**Action item**
A bare number is the only acceptable answer: how many lines of these entries include "plaka"?

**Provided records**
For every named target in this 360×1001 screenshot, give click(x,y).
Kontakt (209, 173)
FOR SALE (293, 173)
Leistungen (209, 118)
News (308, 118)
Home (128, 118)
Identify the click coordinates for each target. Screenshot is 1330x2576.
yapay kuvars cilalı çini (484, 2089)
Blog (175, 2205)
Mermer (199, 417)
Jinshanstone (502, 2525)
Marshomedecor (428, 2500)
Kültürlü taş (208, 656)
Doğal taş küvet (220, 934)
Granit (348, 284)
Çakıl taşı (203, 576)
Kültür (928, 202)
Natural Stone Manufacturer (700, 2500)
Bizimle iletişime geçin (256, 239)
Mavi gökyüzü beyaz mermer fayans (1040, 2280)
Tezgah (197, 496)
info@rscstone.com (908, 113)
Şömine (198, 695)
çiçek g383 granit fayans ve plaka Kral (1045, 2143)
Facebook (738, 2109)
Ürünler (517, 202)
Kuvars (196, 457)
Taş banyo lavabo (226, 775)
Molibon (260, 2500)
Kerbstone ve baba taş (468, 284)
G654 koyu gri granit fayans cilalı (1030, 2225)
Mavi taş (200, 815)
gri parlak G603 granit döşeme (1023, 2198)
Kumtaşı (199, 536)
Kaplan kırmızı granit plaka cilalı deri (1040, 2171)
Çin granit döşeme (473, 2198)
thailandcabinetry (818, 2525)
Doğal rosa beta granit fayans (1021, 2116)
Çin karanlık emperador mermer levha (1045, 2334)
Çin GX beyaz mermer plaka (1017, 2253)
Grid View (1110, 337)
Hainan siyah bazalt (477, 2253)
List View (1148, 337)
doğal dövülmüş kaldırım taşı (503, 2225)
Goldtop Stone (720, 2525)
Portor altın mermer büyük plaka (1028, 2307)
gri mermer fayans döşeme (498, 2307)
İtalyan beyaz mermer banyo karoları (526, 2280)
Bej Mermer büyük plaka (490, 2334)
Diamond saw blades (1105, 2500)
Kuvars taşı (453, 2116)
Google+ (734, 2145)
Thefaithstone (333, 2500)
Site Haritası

**Solution below**
5